Why the drinking age should be lowered
November 23, 2015
Near a heavily fortified North Vietnamese bunker in 1969, Gordon Ray Roberts committed a nearly unmatched act of bravery and maturity: risking his own life in the face of the enemy. Roberts, who was 19, though pinned down by enemy machine gun and grenade fire, charged and silenced a 2-man fortification. Though cut off from his platoon (and exposed to enemy fire), he then continued to silence two more enemy bunkers, and fought toward a fourth to join an adjoining company which had been pinned down. Roberts then assisted in moving wounded comrades to an evacuation area before returning to his unit. For his actions that day, Roberts went on to be awarded the Congressional Medal of Honor.
When Roberts returned to the United States, he was not yet 21. He had the maturity to save the lives of over 20 fellow soldiers, yet in the eyes of the law, he was not mature enough to purchase or consume alcohol.
The National Minimum Legal Drinking Age Act was passed by congress in 1984. The Act doesn’t actually set drinking age, rather, it punishes every state with a drinking age below 21 by reducing its annual federal highway apportionment by ten percent, (which ranged from 8 to 99 million dollars) acting as an incentive.
Though every state in the US has set its minimum legal drinking age (MLDA) at 21, according to the Center for Disease Control (CDC), people aged 12 to 20 years drink 11% of all alcohol consumed in the United States, and more than 90% of this alcohol is consumed in the form of binge drinks. Underage binge drinking is done primarily in private, uncontrolled environments, which leads to more life-endangering behavior by teens.
Legal drinking in licensed places like bars and restaurants, is much more supervised and regulated, which makes consuming alcohol less dangerous. Since 1984, kids have found ways to get around the age limit. Lowering the national drinking age would help to herd drinking teens from basements and closed dorm rooms into safer and more controlled environments. John McCardell, former president of Middlebury College in Vermont, agrees that lowering the drinking age to 18 would make kids more safe.
“This law has been an abysmal failure,” McCardell told 60 Minutes correspondent Lesley Stahl. “It hasn’t reduced or eliminated drinking. It has simply driven it underground, behind closed doors, into the most risky and least manageable of settings.”

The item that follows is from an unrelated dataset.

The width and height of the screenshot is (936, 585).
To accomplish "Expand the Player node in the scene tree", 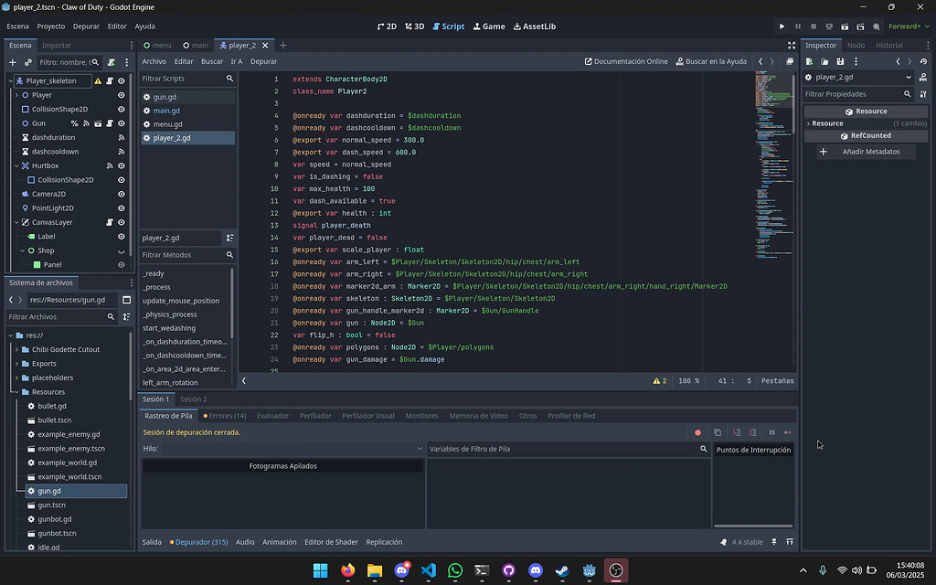I will (x=16, y=94).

Safe, young-integration drinking practices prove not only socially beneficial, but economically as well. According to the CDC, binge drinking- which accounts for 90 percent of underage drinking- costs the US approximately $223.5 billion annually as a result of losses in health care costs, law enforcement costs associated with underaged consumption and vehicular infractions. A lower drinking age and less binge drinking would allow the government to collect more revenue from money previously lost to bad drinking practices. Also, private businesses like bars and restaurants would post higher profits from the increased number of available customers.
The U.S has a higher drinking age than most of the globe. According to a 2014 report on alcohol and health by the World Health Organization (WHO), 83% of the 190 countries with available data have a minimum legal drinking age of 19 years or lower, and only 9% of countries have a drinking age of 20 or 21. Also according to the WHO, the US had a higher percentage of fatal crashes with alcohol as a factor than other nations with a lower MLDA than the United States.
Whether it’s up to the states or the federal government, significantly lowering the minimum legal drinking age (to 18 or 19 years) would benefit the people in a vast array of ways. At the appropriate age, teens could be eligible for a sort of drinking permit upon completing an alcohol-education course. The permits would be needed to purchase alcoholic beverages, and the government could revoke the permit if abused in the form of an offense such as drunk driving.
Currently, at age 18 in the US, a citizen can legally marry, serve on a jury, vote for government officials, sign contracts, be prosecuted as an adult in a court of law, use tobacco products, and die for their country while in the military. Why shouldn’t they be able to have a beer or two with their friends?